ヒーラ誕生100年(NL73)
1920年8月1日に、米国で一人の女性が誕生しました。彼女の名前は、ヘンリエッタ・ラックス。残念ながら彼女は、31歳で進行性の子宮頸がんにより亡くなりましたが、彼女由来の細胞(HeLa細胞)は今も世界中の研究室で生き続けています。

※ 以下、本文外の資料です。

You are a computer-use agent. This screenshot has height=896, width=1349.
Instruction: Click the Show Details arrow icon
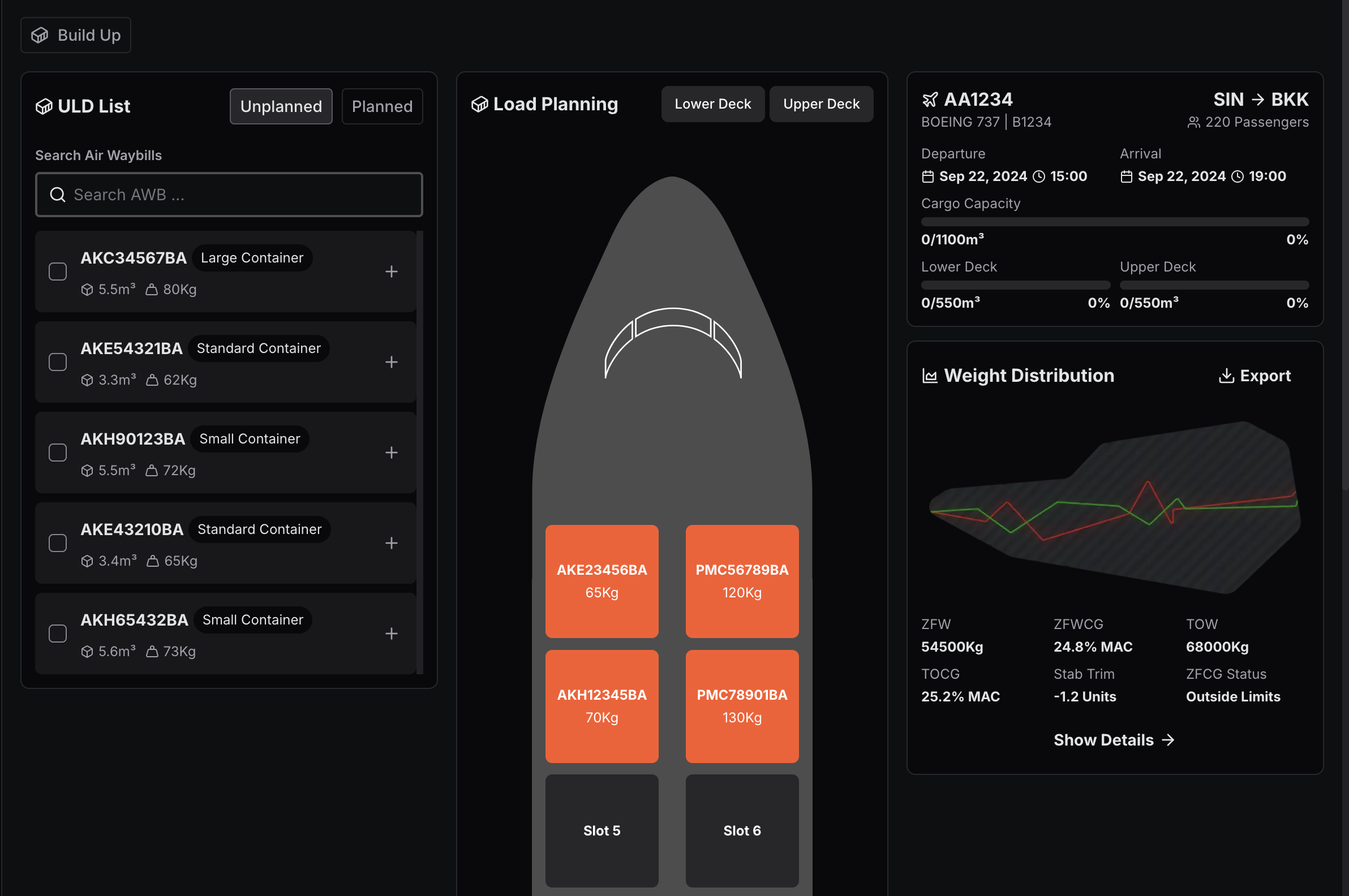(x=1168, y=740)
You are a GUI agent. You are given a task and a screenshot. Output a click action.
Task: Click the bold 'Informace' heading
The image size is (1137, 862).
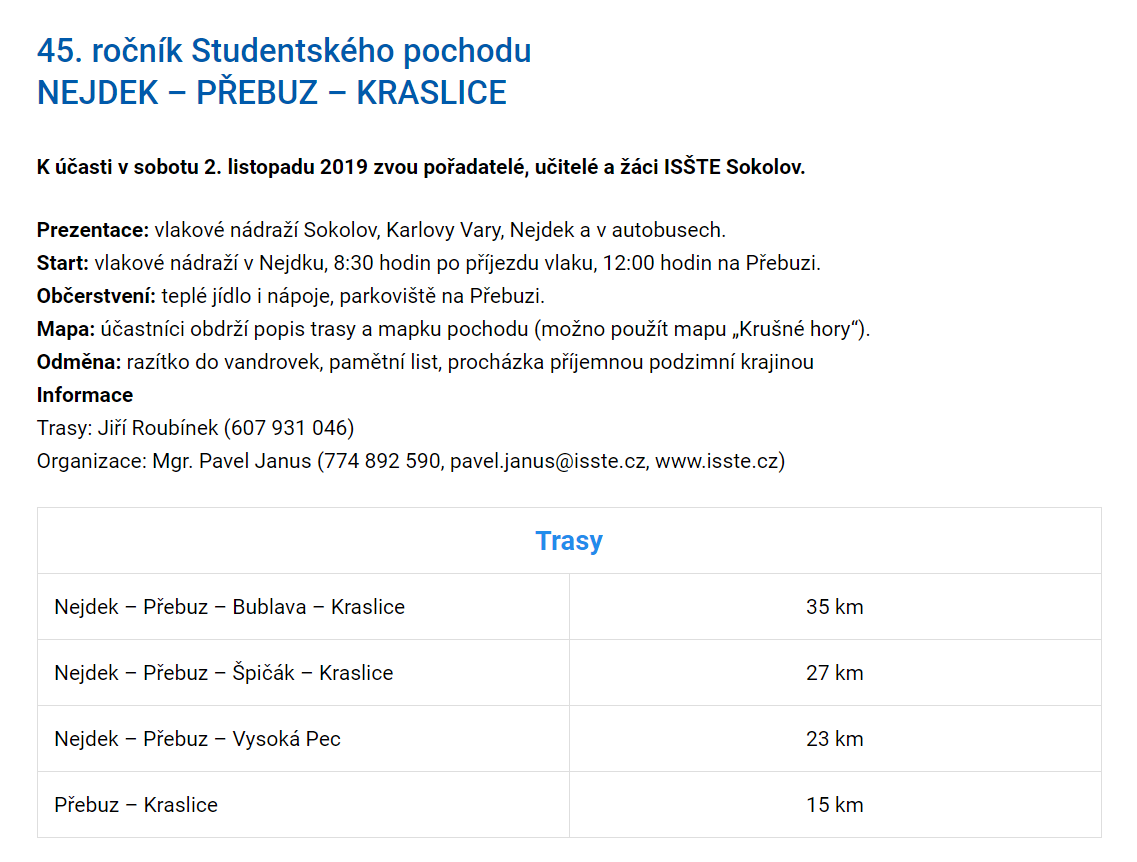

ラックスさんが受診したとき、がん細胞のサンプルを採取した病院の医師は、その一部を研究者に渡しました。通常、ヒトから採取された細胞を体外で培養した場合、限られた回数で細胞の増殖が止まってしまいますが、ラックスさんのがん細胞由来の細胞は、安定して増殖を繰り返しました。
この世界初となるヒト細胞株は彼女の名前から2文字ずつ取ってHeLaと名付けられましたが、ラックスさんの家族がそのことを知ったのは、20年以上経ってからのことでした。なぜなら、提供者の匿名性を守るために偽名がつけられていたからです。その後もHeLa細胞は世界中の研究室で培養され、ポリオワクチンの開発やヒトのテロメラーゼ発見など、多くの研究に貢献しました。
2013年には、HeLa細胞のゲノム配列が解読されましたが、その公開に際しては、米国国立衛生研究所(NIH)のフランシス・コリンズ所長が自らラックスさんのご遺族に説明して、条件付きでの同意を得たとのことです。
医学研究における被験者の同意の重要性の周知は、彼女の存在があってこそと言えます。ラックスさんの貢献に、あらためて感謝したいと思います。
Henrietta Lacks: science must right a historical wrong.